● Activity: Your response should be the lines from the one holding "This screenshot has width=1999, height=1156." to the last line of the data below, copied exactly and with no additions.

● Records to use:
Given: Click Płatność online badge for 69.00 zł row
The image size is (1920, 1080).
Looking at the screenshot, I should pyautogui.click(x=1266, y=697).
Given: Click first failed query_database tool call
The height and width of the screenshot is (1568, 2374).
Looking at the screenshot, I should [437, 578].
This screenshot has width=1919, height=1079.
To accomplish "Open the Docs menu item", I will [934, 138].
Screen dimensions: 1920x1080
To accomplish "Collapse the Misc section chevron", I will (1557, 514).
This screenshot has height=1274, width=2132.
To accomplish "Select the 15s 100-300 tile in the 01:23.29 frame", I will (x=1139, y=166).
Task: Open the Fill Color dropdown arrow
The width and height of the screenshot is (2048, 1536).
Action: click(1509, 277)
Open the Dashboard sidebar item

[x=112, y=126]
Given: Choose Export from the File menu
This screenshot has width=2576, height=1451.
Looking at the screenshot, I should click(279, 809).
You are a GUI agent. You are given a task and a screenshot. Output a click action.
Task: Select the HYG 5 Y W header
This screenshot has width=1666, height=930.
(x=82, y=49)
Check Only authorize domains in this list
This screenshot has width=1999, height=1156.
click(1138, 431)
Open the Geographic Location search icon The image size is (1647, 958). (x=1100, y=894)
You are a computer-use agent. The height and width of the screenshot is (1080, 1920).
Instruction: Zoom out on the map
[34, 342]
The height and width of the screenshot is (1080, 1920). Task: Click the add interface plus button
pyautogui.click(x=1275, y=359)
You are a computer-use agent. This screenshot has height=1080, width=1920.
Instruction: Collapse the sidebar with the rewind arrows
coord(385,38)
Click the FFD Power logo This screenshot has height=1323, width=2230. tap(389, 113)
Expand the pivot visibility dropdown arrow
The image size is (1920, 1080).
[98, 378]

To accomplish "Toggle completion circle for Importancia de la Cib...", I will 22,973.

● Response:
This screenshot has width=1999, height=1156.
click(1138, 431)
Open the Geographic Location search icon The image size is (1647, 958). (x=1100, y=894)
You are a computer-use agent. The height and width of the screenshot is (1080, 1920).
Instruction: Zoom out on the map
[34, 342]
The height and width of the screenshot is (1080, 1920). Task: Click the add interface plus button
pyautogui.click(x=1275, y=359)
You are a computer-use agent. This screenshot has height=1080, width=1920.
Instruction: Collapse the sidebar with the rewind arrows
coord(385,38)
Click the FFD Power logo This screenshot has height=1323, width=2230. tap(389, 113)
Expand the pivot visibility dropdown arrow
The image size is (1920, 1080).
[98, 378]

To accomplish "Toggle completion circle for Importancia de la Cib...", I will 22,973.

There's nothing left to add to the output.